BACKPACKING THE DARDANELLES
May 2004: Traveling through the Sierra backcountry
Located in the Carson-Iceberg Wilderness Area, the Dardanelles Cone defines a remote and relatively lightly traveled region of the mighty Sierras. Located about halfway between Yosemite National Park and Lake Tahoe, the region features massive granite slabs, flat-topped peaks, ancient trees, and alpine streams. Spring brings a fabulous display of high-altitude wildflowers.
Access to the Dardanelles is via Highway 108 and up the long, dirt Clark Fork Road.
The Dardanelles Cone, elevation 9,527 feet, stands alone like a giant plug in the Sierra landscape.
Our favorite McCormick campsite is only a mile or so in from the trailhead. From there, we made day trips around and to the top of local peaks. In late May, there can be considerable snow in the area. But with a warm spring, the wildflowers are out early.
It can also be cold in May, especially when the sun drops behind the Western peaks. A cup of hot tea goes down especially well. This campsite has a nice granite table for our kitchen.
Day hikes provide the opportunity to top several nearby peaks while going light — just water, lunch, and a camera. The long view of the western Dardanelles peaks.
Looking north along the western peaks.
McCormick Creek canyon
Topped out at 8,800 feet on one of the local peaks, after a 1,360-foot climb from camp.
Walking down the spine of the Western Cones.
A morning view of the Middle Cone from the southeast. A relatively easy walk up to the base of the cone, through forest and rocky ground. Patches of snow here and there, but few wildflowers.
Heading for the Northern Dardanelles Cone; we pass over the Eastern flank of the Middle Cone, then hike down to and across Drew Creek. The climb north up a ridge line leads to the Northern Cone.
Fine view of the Dardanelles Cone's north side.

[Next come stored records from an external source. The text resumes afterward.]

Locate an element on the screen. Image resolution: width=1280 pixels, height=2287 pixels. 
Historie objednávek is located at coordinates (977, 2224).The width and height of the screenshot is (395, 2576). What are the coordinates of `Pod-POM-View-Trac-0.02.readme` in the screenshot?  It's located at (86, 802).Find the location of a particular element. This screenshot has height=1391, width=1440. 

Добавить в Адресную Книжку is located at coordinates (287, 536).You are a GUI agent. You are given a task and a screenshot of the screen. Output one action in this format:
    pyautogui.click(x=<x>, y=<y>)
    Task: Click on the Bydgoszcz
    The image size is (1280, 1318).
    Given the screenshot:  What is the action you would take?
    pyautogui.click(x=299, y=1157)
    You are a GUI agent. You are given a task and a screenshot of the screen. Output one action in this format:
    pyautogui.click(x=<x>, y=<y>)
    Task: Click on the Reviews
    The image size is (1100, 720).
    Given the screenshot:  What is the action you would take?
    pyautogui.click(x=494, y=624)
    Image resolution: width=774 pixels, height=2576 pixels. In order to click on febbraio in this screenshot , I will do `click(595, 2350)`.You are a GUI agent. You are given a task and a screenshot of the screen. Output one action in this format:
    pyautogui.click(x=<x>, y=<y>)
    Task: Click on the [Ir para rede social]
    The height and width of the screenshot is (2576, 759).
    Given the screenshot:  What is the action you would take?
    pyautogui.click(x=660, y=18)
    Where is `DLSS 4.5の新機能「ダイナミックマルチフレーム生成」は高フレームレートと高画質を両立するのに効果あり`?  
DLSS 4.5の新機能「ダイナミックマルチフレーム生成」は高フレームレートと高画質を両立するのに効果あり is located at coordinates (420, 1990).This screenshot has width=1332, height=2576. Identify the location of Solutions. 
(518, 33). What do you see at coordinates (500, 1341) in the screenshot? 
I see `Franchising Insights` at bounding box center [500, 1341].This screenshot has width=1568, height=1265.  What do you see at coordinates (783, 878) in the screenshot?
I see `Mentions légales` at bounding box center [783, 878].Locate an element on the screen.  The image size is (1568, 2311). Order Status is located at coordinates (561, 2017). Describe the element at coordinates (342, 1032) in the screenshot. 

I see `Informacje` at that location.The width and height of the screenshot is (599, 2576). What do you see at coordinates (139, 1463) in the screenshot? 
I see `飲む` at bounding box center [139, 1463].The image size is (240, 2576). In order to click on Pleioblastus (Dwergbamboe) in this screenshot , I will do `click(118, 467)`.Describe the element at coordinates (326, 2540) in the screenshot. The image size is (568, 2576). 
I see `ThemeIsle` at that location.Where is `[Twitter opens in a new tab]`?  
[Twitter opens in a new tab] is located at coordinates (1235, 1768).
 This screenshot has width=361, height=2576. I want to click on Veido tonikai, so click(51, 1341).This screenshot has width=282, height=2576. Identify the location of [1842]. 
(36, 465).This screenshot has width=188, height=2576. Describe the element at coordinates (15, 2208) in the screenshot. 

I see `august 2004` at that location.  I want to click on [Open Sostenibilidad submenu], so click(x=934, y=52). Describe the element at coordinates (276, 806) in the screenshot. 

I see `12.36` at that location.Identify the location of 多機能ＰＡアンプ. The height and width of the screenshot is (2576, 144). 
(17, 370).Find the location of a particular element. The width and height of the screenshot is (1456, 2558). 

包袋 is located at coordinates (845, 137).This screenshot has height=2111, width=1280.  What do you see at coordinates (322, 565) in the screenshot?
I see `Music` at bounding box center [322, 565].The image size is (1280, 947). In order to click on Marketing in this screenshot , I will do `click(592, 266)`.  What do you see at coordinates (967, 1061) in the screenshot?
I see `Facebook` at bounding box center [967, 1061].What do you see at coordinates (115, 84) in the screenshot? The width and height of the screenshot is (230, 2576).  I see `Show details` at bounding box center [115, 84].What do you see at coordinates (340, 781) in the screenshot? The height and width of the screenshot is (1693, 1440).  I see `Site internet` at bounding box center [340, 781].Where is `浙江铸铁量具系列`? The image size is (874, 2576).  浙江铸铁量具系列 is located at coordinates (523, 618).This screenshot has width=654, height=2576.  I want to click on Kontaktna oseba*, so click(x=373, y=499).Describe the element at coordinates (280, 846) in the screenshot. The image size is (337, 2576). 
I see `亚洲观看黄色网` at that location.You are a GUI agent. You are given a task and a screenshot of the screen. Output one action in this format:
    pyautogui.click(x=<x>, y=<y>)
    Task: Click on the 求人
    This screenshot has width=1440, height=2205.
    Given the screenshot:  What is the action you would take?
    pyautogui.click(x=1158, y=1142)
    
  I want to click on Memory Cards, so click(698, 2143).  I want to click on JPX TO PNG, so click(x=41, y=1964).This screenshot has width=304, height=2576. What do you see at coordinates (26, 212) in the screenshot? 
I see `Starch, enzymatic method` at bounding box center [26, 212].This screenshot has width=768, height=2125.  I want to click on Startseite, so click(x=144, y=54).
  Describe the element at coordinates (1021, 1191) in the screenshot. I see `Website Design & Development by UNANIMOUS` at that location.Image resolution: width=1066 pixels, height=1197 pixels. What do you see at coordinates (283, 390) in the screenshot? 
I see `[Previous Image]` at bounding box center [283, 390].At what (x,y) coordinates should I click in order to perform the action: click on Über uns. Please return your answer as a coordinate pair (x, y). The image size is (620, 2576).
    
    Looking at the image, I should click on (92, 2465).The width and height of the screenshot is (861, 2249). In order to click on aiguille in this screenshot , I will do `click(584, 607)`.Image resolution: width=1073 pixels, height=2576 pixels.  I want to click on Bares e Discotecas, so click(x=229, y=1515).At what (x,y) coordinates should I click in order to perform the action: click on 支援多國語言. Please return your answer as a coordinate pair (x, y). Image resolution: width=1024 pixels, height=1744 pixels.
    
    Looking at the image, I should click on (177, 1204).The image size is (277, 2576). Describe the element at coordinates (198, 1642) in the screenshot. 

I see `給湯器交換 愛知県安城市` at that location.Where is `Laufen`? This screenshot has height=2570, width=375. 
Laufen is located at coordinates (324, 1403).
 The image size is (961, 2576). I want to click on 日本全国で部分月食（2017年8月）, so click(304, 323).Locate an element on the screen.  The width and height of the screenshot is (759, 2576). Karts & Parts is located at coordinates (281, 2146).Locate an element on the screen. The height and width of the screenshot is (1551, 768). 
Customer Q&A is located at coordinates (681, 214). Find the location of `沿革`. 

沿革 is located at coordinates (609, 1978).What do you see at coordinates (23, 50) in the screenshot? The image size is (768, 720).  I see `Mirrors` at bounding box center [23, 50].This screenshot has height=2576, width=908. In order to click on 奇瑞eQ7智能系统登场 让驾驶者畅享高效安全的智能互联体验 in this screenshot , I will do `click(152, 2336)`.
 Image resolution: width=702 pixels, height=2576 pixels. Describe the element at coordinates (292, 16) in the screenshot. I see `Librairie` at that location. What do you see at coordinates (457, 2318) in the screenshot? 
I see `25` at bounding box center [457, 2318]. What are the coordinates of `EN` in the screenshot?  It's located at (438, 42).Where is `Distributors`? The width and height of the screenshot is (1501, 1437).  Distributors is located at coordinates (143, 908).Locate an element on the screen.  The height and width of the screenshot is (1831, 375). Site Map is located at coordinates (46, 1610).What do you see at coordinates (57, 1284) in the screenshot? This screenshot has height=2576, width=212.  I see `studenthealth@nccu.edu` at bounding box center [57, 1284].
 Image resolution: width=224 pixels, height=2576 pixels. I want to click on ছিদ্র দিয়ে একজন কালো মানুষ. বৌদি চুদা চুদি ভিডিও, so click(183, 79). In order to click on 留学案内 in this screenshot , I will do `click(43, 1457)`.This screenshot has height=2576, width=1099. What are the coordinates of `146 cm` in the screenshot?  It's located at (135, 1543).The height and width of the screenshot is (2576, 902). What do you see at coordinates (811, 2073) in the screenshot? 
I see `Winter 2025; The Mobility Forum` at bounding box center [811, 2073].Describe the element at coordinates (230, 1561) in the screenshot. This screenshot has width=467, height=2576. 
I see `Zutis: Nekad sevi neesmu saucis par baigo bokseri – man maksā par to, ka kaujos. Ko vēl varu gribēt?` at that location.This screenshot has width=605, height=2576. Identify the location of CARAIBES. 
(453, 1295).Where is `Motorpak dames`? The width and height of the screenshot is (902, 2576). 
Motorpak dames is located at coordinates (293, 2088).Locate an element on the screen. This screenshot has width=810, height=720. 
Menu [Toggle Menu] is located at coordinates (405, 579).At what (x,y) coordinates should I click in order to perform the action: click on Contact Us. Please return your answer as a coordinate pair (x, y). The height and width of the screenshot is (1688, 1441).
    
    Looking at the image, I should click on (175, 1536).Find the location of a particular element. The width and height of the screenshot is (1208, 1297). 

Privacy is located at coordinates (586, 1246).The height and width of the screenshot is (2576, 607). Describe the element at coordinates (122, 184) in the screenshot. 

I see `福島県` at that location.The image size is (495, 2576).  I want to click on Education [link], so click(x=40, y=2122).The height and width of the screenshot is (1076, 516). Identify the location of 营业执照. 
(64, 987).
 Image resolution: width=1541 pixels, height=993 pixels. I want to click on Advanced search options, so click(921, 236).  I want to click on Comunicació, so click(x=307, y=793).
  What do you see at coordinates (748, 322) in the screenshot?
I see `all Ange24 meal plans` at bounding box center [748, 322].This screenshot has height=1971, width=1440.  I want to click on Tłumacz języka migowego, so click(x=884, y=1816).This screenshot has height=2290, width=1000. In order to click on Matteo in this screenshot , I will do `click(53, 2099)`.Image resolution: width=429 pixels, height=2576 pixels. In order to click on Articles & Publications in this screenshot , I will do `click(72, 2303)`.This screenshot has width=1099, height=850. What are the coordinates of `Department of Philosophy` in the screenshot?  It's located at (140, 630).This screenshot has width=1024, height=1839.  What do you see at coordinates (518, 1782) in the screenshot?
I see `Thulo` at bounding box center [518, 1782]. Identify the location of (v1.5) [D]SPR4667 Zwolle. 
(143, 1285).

Scrambling up the rocky ridge line toward the Northern Cone. Loose scree calls for careful footing.
Taking a short break and enjoying a fine view of the Sierras.
North side of the Dardanelles Cone drops down into the Jenkins Creek canyon.
Last snows rim the northern edges.
A giant granite slab with veins of what looks like quartz.
Arrow-leaf Balsamroot in bloom.
Paintbrush is always a welcome sight.
Paintbrush comes in an astounding variety.
Ancient trees and stone.
Life is hard in the high Sierras.
Granite gives way of the centuries to water.
In the early spring, Snow Plants (Sarcodes sanguinea) pop up in snow—or soon after it has melted away.